## Task description
Retype the line with "You are a GUI" exactly. Then retype every line after it through the end of the entries below, and nothing more, leaving out pictures.

## Supplied material
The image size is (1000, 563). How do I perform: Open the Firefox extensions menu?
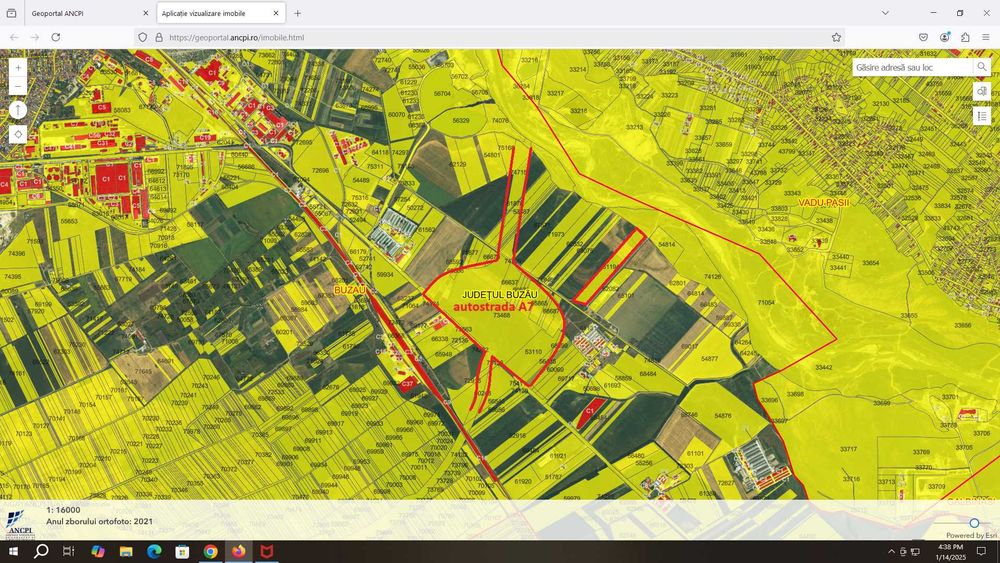[x=965, y=37]
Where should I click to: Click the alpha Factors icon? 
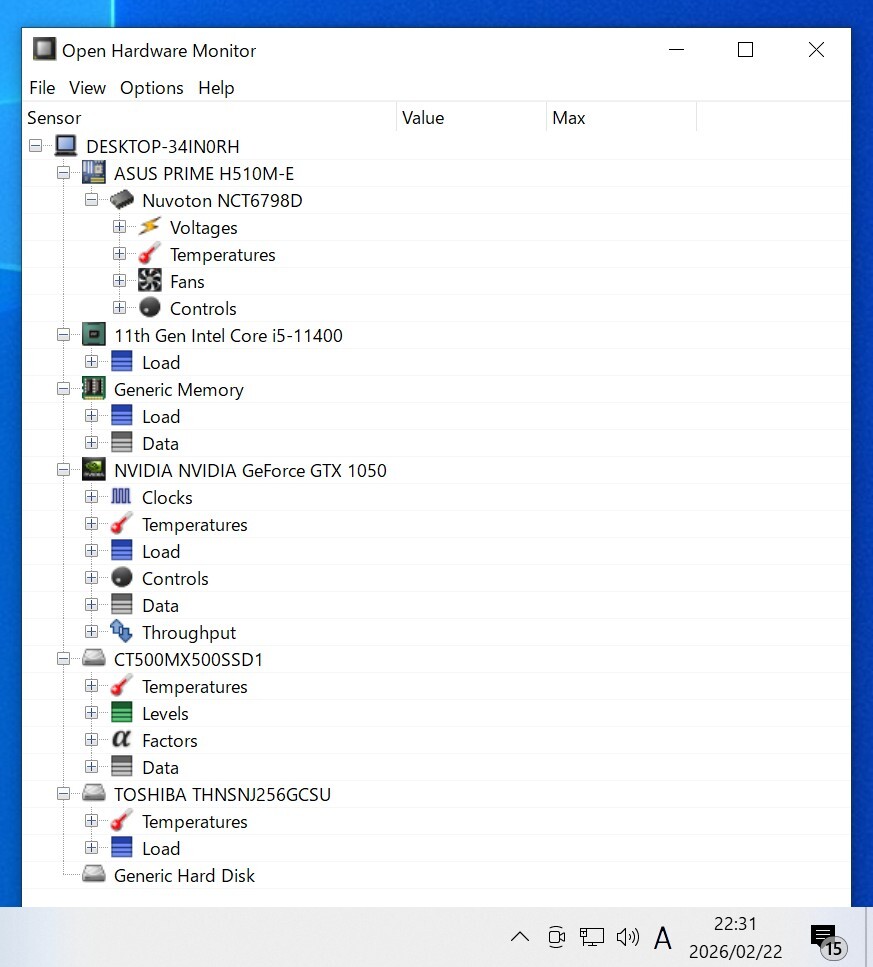pyautogui.click(x=121, y=740)
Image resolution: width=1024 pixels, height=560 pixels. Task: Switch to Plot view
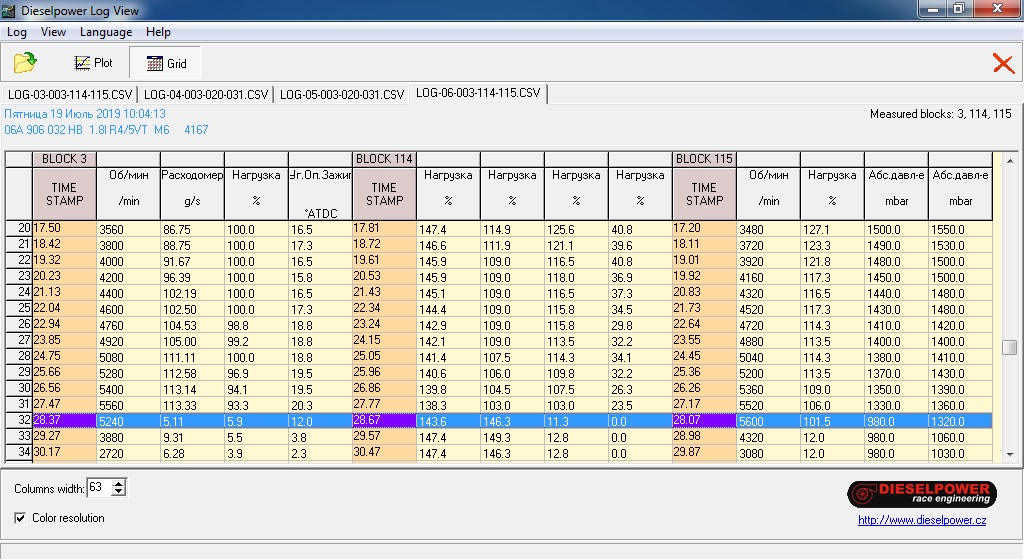[93, 63]
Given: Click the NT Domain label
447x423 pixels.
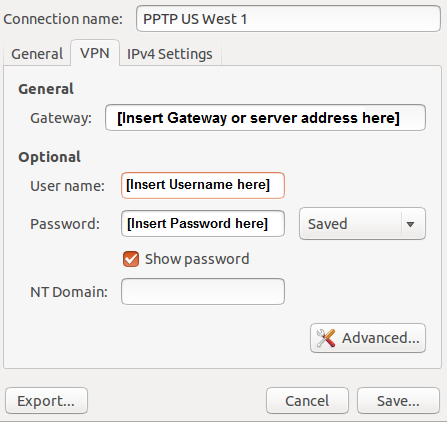Looking at the screenshot, I should coord(69,292).
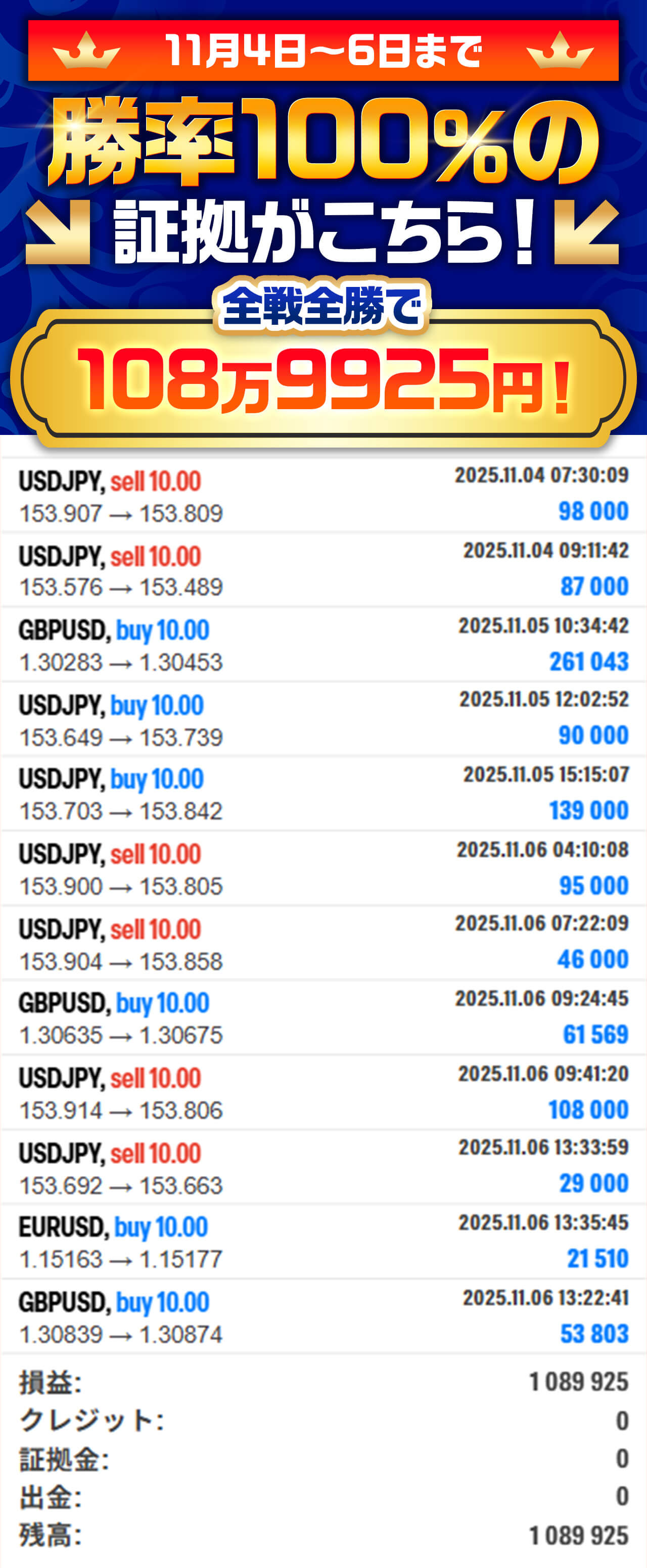Click the 残高 balance row
Image resolution: width=647 pixels, height=1568 pixels.
[324, 1535]
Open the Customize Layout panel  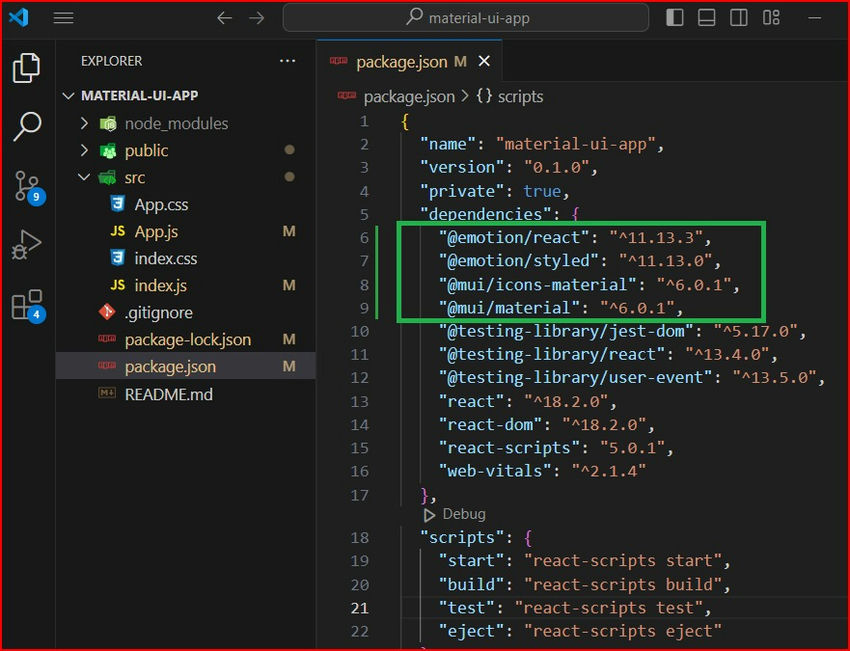[x=771, y=17]
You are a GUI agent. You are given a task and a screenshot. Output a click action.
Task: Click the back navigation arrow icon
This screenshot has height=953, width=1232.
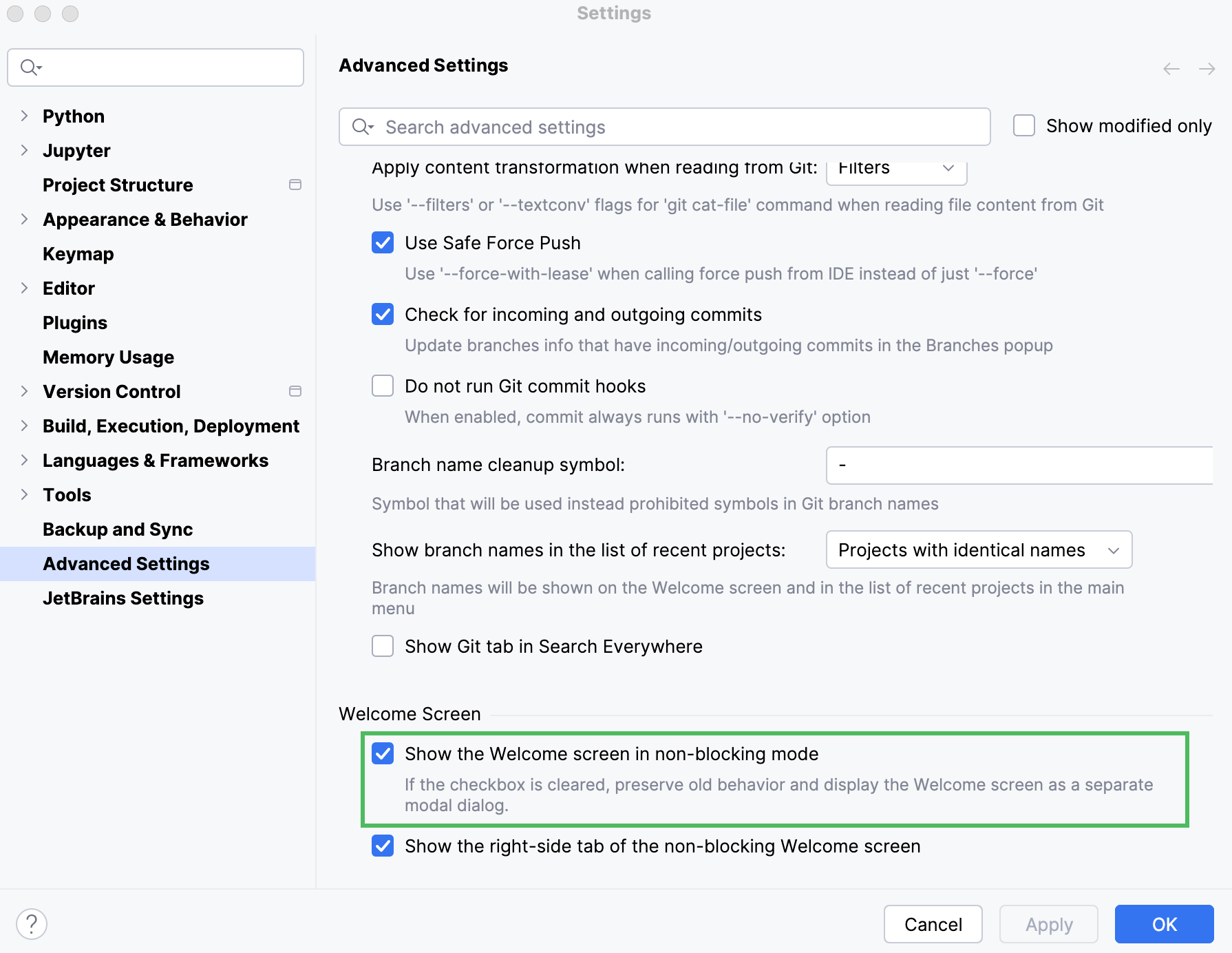pyautogui.click(x=1171, y=69)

## Reply to the task
You are a GUI agent. You are given a task and a screenshot. Output a click action.
Task: Click the back navigation arrow icon
This screenshot has height=953, width=1232.
pyautogui.click(x=1171, y=69)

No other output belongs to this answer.